Update the entries between the lines holding "You are a computer-use" and "coord(34,90)", inclusive, changing "GUI agent" to "screen agent" and leaving all else unchanged. Give back only those lines.

## Entries taken from a collection

++++++++++

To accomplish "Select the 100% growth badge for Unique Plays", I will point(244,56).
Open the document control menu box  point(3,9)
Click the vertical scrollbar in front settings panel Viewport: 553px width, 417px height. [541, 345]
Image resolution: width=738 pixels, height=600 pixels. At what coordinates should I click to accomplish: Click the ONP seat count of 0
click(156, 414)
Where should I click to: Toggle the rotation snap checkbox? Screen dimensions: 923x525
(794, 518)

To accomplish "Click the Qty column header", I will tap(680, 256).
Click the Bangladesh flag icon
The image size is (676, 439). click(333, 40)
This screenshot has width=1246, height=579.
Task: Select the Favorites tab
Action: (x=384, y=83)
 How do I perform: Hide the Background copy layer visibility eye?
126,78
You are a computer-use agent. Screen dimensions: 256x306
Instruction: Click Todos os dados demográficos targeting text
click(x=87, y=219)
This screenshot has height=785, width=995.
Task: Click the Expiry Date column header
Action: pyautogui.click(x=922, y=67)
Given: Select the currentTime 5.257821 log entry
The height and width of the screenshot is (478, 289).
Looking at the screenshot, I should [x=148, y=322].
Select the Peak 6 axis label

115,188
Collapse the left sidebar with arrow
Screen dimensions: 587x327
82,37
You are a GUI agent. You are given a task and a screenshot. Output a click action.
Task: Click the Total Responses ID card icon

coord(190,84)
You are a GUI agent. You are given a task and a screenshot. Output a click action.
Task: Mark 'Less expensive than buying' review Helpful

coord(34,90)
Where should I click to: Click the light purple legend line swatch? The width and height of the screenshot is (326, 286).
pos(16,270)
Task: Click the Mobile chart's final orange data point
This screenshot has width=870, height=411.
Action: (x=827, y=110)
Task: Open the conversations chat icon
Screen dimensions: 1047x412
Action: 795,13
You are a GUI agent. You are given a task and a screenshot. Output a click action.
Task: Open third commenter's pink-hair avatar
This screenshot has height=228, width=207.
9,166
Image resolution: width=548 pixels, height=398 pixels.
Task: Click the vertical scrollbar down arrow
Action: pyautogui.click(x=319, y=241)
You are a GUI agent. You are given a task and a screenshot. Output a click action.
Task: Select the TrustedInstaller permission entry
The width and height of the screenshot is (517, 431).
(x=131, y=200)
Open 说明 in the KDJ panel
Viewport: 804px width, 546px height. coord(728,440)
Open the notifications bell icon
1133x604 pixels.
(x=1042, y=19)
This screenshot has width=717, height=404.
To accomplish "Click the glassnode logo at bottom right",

++++++++++

## Response
You are a computer-use agent. Screen dimensions: 256x306
Instruction: Click Todos os dados demográficos targeting text
click(x=87, y=219)
This screenshot has height=785, width=995.
Task: Click the Expiry Date column header
Action: pyautogui.click(x=922, y=67)
Given: Select the currentTime 5.257821 log entry
The height and width of the screenshot is (478, 289).
Looking at the screenshot, I should [x=148, y=322].
Select the Peak 6 axis label

115,188
Collapse the left sidebar with arrow
Screen dimensions: 587x327
82,37
You are a screen agent. You are given a task and a screenshot. Output a click action.
Task: Click the Total Responses ID card icon

coord(190,84)
You are a screen agent. You are given a task and a screenshot. Output a click action.
Task: Mark 'Less expensive than buying' review Helpful

coord(34,90)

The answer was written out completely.